== DATA PROVIDED ==
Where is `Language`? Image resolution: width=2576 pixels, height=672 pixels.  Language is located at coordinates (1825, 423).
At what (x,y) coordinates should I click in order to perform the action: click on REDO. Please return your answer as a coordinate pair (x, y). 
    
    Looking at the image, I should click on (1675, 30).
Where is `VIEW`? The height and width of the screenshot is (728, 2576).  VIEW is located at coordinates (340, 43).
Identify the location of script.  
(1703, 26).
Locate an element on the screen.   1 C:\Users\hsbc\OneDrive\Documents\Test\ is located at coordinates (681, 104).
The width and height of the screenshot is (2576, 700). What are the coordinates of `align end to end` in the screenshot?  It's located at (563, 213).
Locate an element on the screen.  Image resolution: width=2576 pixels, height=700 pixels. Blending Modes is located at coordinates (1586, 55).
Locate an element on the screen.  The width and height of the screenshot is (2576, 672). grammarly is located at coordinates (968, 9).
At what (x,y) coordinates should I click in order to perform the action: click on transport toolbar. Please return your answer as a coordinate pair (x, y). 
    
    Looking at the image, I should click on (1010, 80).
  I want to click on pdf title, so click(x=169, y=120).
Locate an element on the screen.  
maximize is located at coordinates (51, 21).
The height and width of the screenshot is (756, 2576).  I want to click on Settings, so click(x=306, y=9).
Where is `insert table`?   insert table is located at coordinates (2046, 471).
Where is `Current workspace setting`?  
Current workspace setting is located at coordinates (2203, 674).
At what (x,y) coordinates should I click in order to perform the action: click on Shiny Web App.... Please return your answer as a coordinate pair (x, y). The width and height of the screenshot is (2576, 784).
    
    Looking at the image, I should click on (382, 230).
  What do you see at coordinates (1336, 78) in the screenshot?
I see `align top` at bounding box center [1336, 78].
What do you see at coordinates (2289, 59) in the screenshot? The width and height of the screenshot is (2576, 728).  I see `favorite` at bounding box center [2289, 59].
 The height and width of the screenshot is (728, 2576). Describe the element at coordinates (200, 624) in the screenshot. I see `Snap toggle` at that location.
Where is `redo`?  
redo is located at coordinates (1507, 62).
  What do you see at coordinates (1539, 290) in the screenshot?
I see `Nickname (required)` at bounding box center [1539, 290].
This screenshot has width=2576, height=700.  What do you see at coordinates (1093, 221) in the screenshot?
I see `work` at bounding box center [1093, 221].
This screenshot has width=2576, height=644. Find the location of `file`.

== BRIEF ==
Lay out the listing between the lines holding "The height and width of the screenshot is (756, 2576)." and "Current workspace setting is", inclusive, as a two-column CSV with the columns input and output. Each row should pair an input with its output, with each value in a single quoted field and line breaks replaced by spaces.

== PROBLEM SOLUTION ==
input,output
"The height and width of the screenshot is (756, 2576).","I want to click on Settings, so click(x=306, y=9)."
"Where is `insert table`?","insert table is located at coordinates (2046, 471)."
"Where is `Current workspace setting`?","Current workspace setting is located at coordinates (2203, 674)."